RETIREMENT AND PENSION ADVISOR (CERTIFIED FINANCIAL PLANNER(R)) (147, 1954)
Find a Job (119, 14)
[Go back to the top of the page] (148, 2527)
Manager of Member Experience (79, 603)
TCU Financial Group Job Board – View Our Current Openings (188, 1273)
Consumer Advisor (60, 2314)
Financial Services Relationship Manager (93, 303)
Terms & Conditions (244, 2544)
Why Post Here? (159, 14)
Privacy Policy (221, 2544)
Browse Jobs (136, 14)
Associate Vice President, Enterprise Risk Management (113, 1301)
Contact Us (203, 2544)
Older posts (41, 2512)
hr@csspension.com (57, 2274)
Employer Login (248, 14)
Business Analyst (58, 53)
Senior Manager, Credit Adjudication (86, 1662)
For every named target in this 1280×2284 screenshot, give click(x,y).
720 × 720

## TASK BRIEF
The answer should contain nothing except the lines from the one with "Browse Jobs (136, 14)" to the end of the material above, each given again exactly.

## RESULT OF THIS EXERCISE
Browse Jobs (136, 14)
Associate Vice President, Enterprise Risk Management (113, 1301)
Contact Us (203, 2544)
Older posts (41, 2512)
hr@csspension.com (57, 2274)
Employer Login (248, 14)
Business Analyst (58, 53)
Senior Manager, Credit Adjudication (86, 1662)
For every named target in this 1280×2284 screenshot, give click(x,y).
720 × 720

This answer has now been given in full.